Anthropic has not demonstrated that their safeguards work reliably enough in practice, and thus I am not very sympathetic to their perspective on the merits of the case (although procedurally this is obviously bad from the Trump admin). It seems good if the result of this is that the burden of proof of safety shifts towards the companies.
Yes, external testing has not found an universal jailbreak according to the model report, but it’s pretty unclear that the focus on universal jailbreaks is sufficient. No external party has tested Anthropic’s models (or other labs’ for that matter) AND their defense in depth approach to explicitly certify that they work sufficiently well, instead it’s isolated fishing for universal jailbreaks, and otherwise taking Anthropic at their word. I don’t think a convincing case has been made that universal jailbreaks are necessary to cause harm with a model, in fact it seems very possible that an attacker could use a custom jailbreak that works for a given environment or/and pivot to different jailbreaks when one stops working.
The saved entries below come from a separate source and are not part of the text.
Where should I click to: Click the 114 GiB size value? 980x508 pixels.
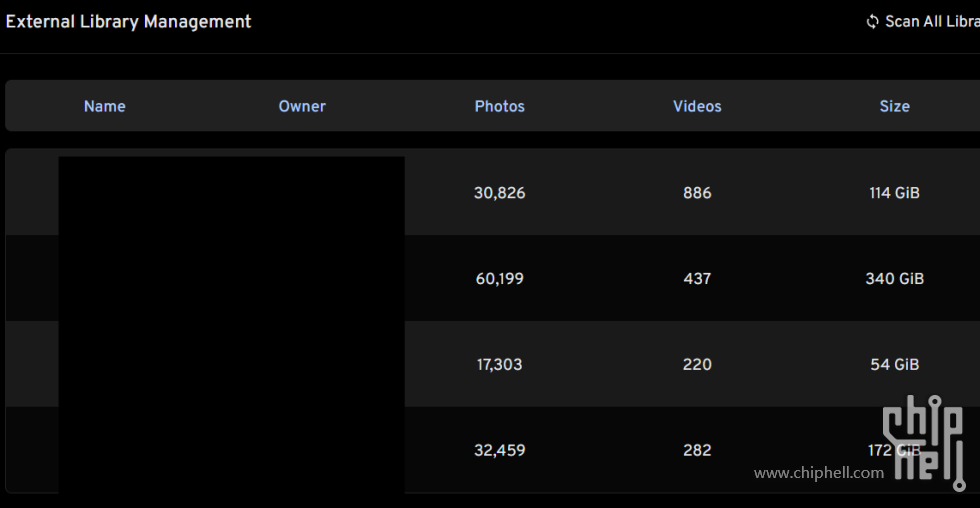(894, 193)
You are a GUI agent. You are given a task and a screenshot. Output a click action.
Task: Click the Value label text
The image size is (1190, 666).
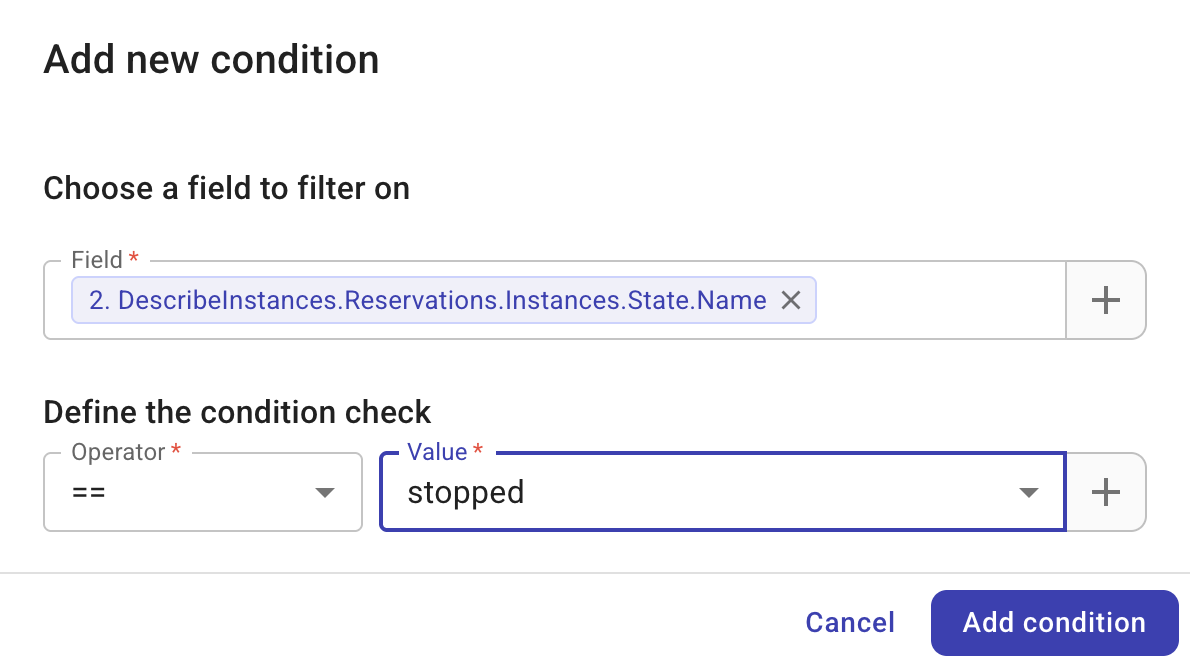coord(437,452)
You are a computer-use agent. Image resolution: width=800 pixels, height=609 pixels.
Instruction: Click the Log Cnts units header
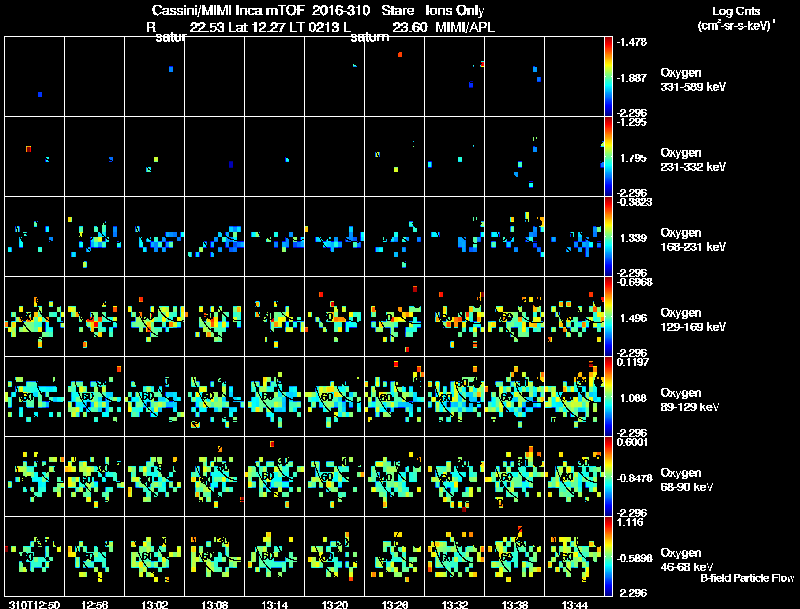coord(735,18)
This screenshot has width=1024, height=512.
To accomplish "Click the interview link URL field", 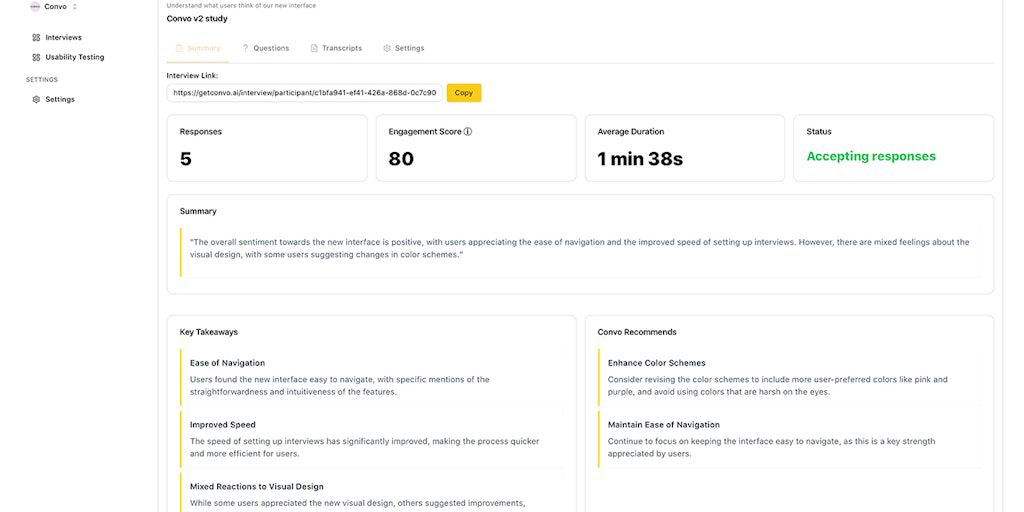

To me, this seems like potentially pretty misleading communication from Anthropic and somewhat silly.
Amazon claims that they used a technique that successfully bypasses Fable’s safeguards to get an response from Mythos, which IIUC Anthropic does not dispute. To the question about whether the safeguards work, it is probably immaterial whether the response is something you could have gotten from other models. The value of this demonstration is that it shows that the safeguards did not work, not that in this specific case any harm could/was done. Unless Anthropic makes the imho very implausible claim that the safeguards are developed in a way that they detect whether a particular vulnerability is previously known (or minor), this technique is evidence that an attacker totally could have used this for vulnerabilities that other models could not find.